2. Download and print from the Tools page (items 4a and 5a) two documents: 1.) The Process of Stating Farming Values and 2.) The Process of Stating Ethical Principles and its Rationale.

[Notice in these two documents the distinction between the values, which are nouns and ethical principles which are whole sentences. As an example, in the Judeo-Christian tradition, God and neighbor are supreme values. VALUES are nouns, like God or neighbor. PRINCIPLES are complete sentences telling us to protect, honor, or construct those values. E.G. "We must love God" and "We must love our neighbors."

3. FORM A GROUP of two or three members of your church community, under the auspices of any standing local church committee,and with the knowledge of your denomination's farm supporting office (e.g.for Catholics, the diocesan office of National Catholic Rural Life Conference) or other group which considers this kind of activity within its responsibility. Get your people to draw up lists of all the values and corresponding ethics of family managed farming they can think of, using the two documents mainly as a model of how to cast values and principles and so that, where possible, similar language and lengths are used. Do not fail to use the wealth of your church's traditional and recent writings both directly and in footnotes ("Don't hide your light under a bushel"). Strangers and Guests is a good source for Catholics as is The Church and Farming by Denis Fahey, Omni Publications, P.O. Box 900566, Palmdale CA 93500. For a list similar brief publications for Lutheran, Presbyterian, Church of the Brethren, and others see a list included in "In Search of First Principles for an Agricultural Ethics" (by Stan Dundon) in the book Agricultural Ethics, edited by Charles Blatz, University of Idaho Press.

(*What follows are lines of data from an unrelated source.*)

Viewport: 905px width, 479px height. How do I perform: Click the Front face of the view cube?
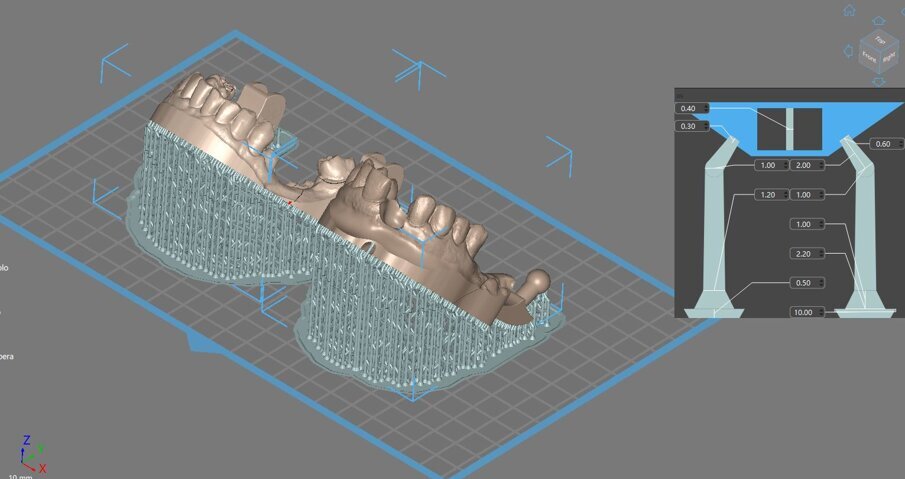[x=870, y=58]
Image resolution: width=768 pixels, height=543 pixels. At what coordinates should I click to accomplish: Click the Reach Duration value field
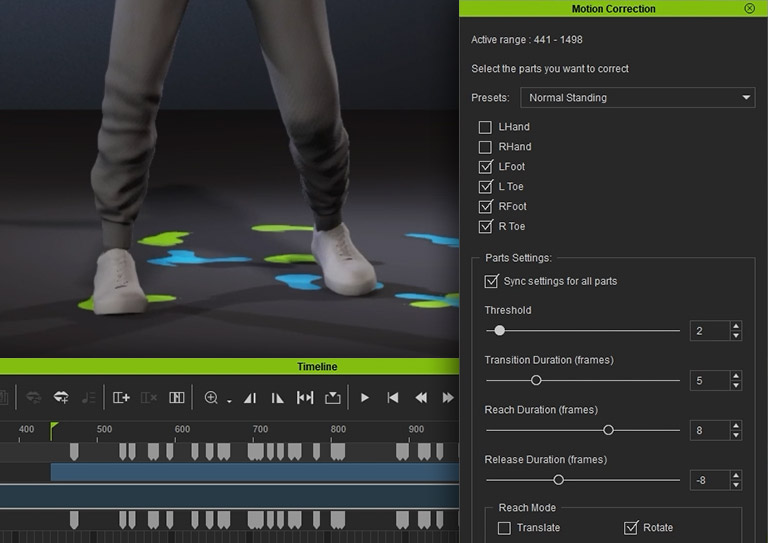point(709,430)
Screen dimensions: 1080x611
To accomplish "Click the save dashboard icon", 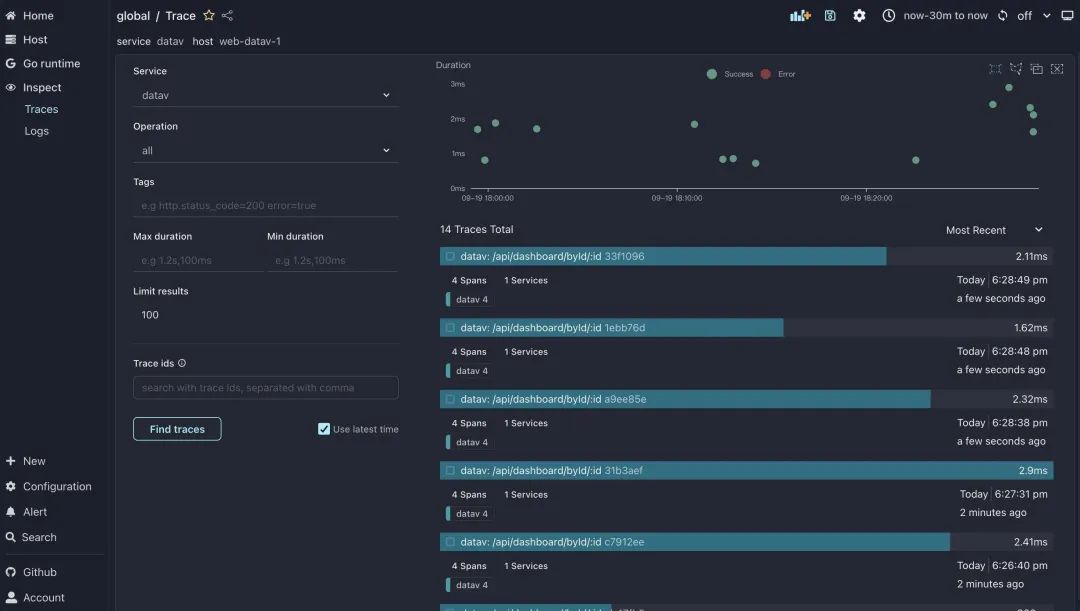I will (x=829, y=15).
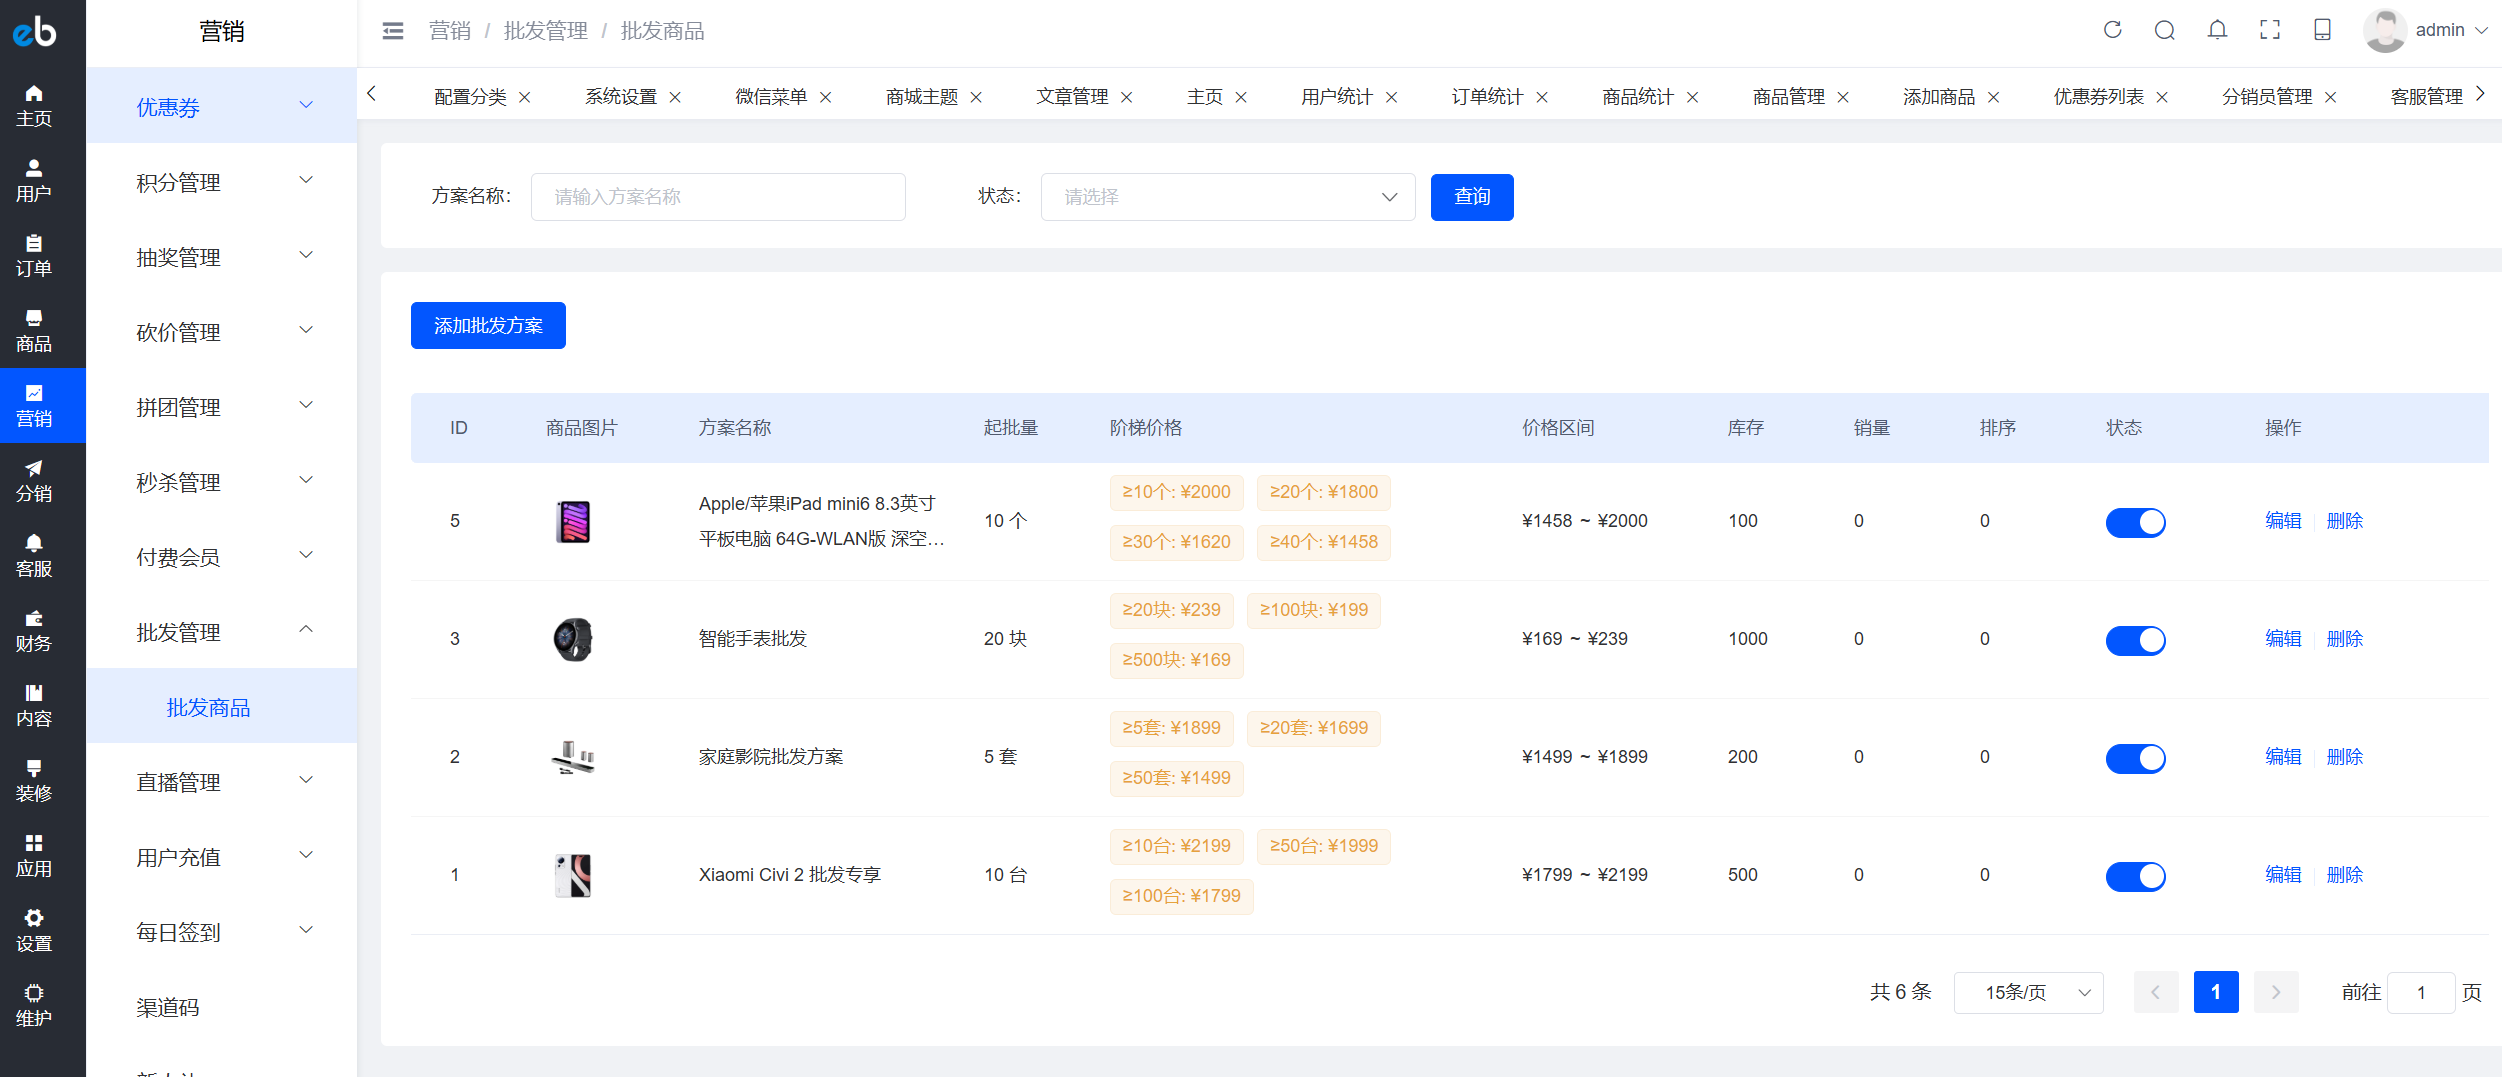
Task: Collapse sidebar with the hamburger menu icon
Action: click(x=393, y=31)
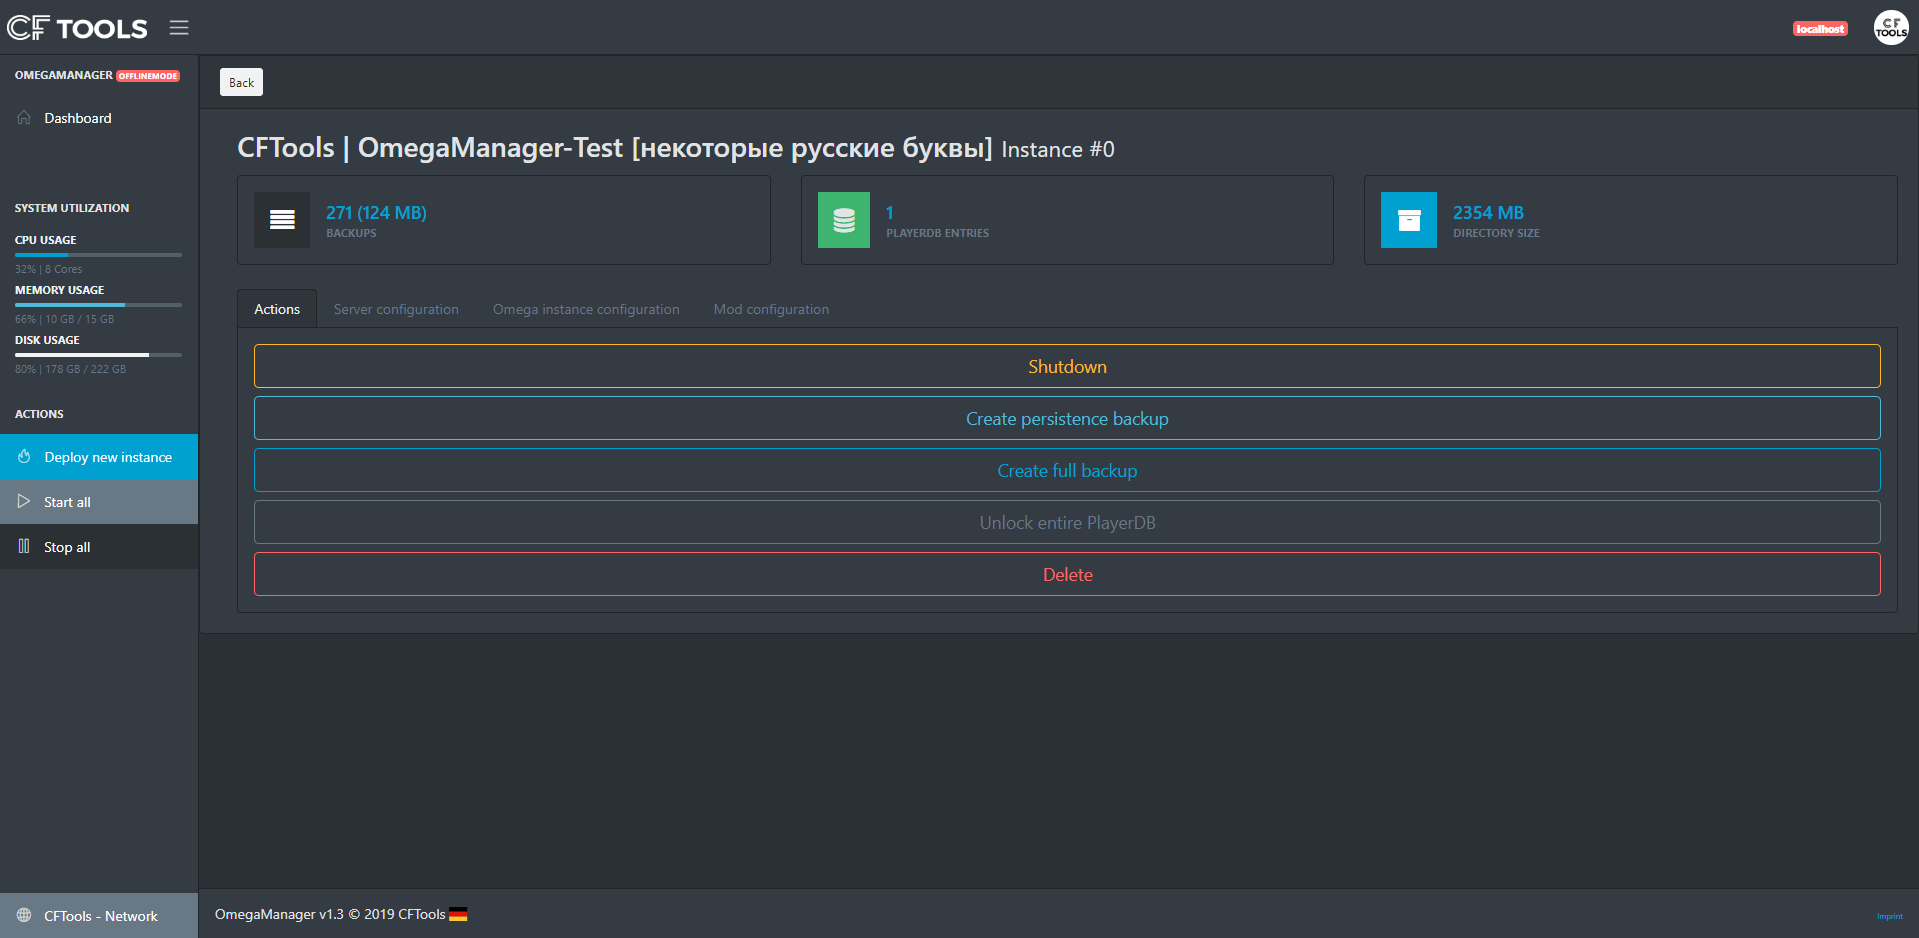Viewport: 1919px width, 938px height.
Task: Open the Omega instance configuration tab
Action: pos(586,310)
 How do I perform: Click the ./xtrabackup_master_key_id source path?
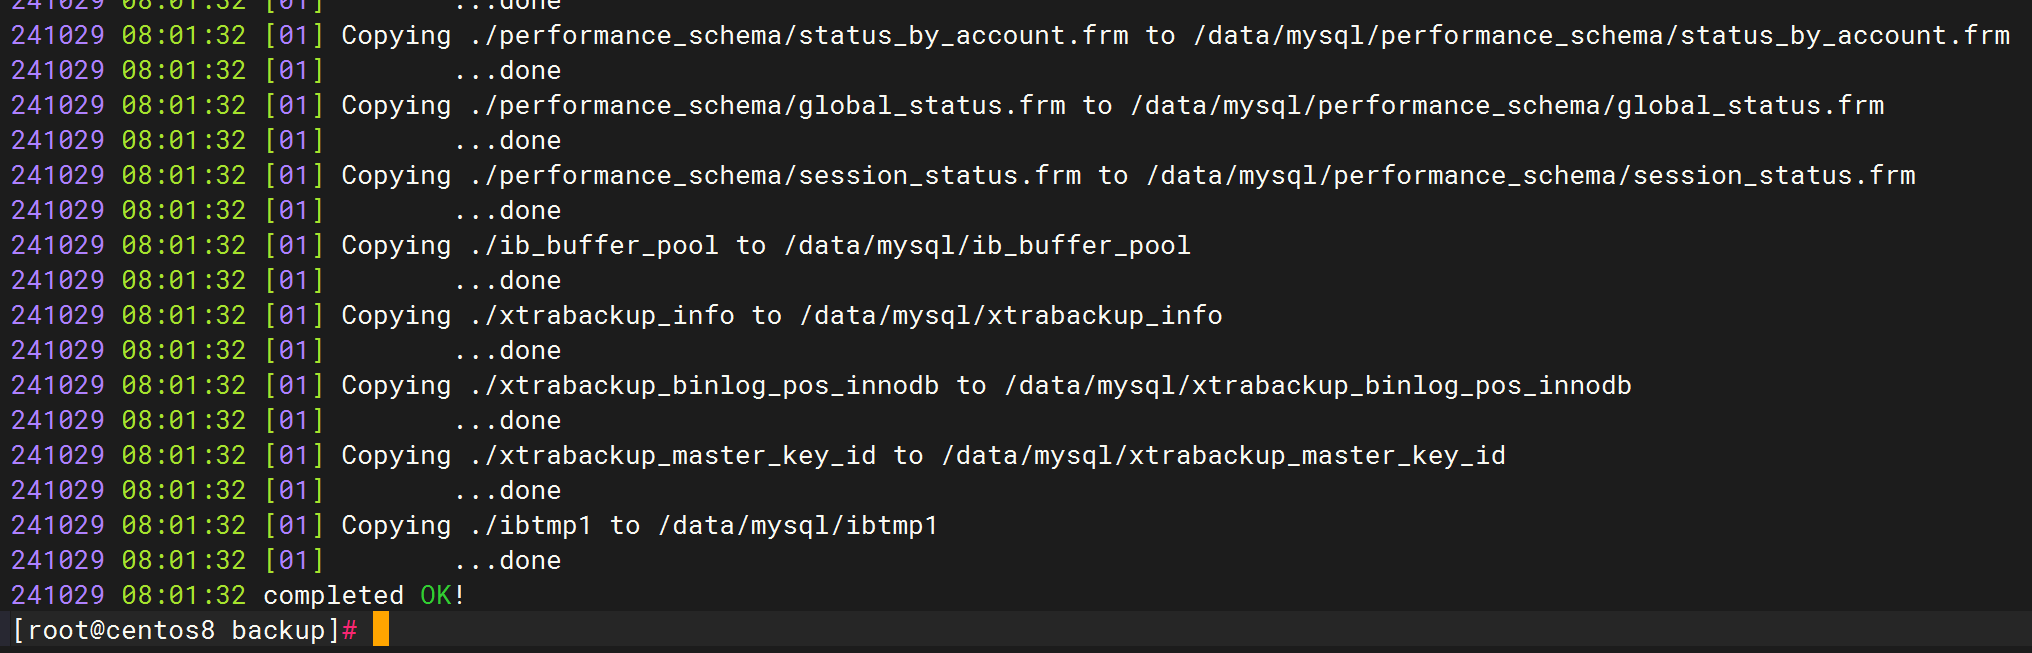pos(672,455)
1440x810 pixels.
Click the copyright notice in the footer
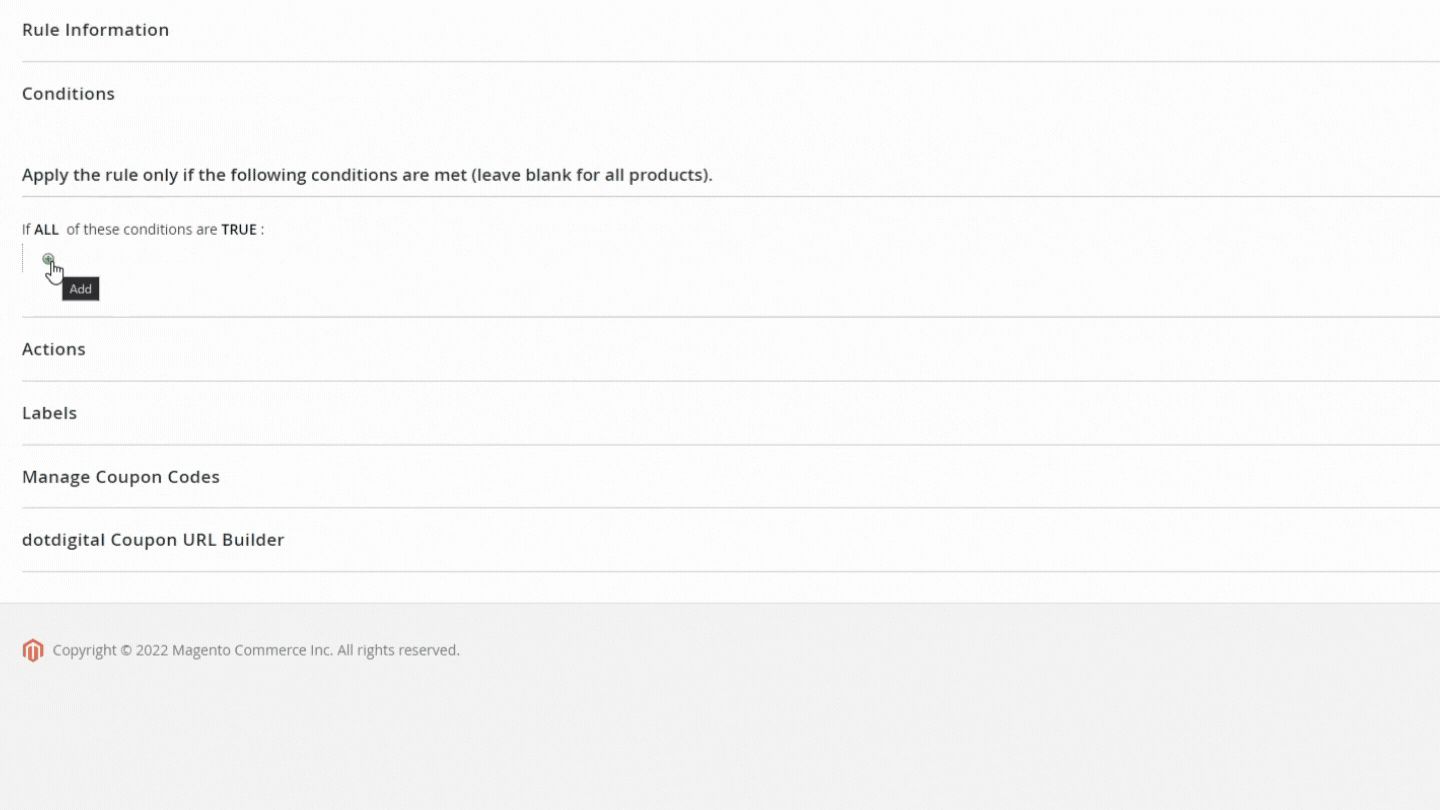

4. CALL A MEETING OF THE LARGER COMMUNITY, with appropriate permissions and sponsorship, to get a broader input. If your group is mainly farm families, try to include those who have special known expertise or interests such as direct marketing, environmental issues, farm animal welfare, sustainable agriculture

5. CONDUCT A CONSENSUS FORMATION EXERCISE, starting with the lists of values and corresponding ethical principles developed by the smaller group Determine an appropriate method to insure openness, creativity and consensus but with efficient use of time. Determine democratically a means to establish the outcome of your consensus formation exercise as a "practical consensus". E.G. a two thirds vote, a period of time to allow fundamental or language-based differences to be ironed out, the use of minority reports or footnotes containing reservations or any other agreeable means.

6. WRITE UP A POLISHED VERSION of your consensus statement and publish it for your local church first for comment and possible reform, then to your regional church. It would be best not to seek "official" endorsement of your work until extensive comment has occurred. If, as is common with many churches, there is a regional democratic decision making process, try to get your work considered for passage through that process. Try to get the broadest exposure possible and recommend it to other denominations locally and regionally.

7. KEEP SOUL OF AGRICULTURE INFORMED OF YOUR PROGRESS AND NEEDS.

Finally, remember the goal: A Consensus Statement on the multiple values and ethics of family managed farming so broad, so rich and so diverse in its supporters that:

  • Farmers will find it reaffirming.
  • Farm-land preservation efforts will have a solid testimony at hand.
  • School curriculum designers will have an authoritative source on the place of farming in America.
  • Young people will be encouraged to farm.
  • Rural church communities will see the dignity of their farmer members' work and its consistent embodiment of their deepest religious values.
  • Urban but farm friendly policy makers will have reliable testimony for the value of their efforts and assurance of broad public support for well designed policy.
  • Skeptical policy makers will know what will be lost with the decline of family farming.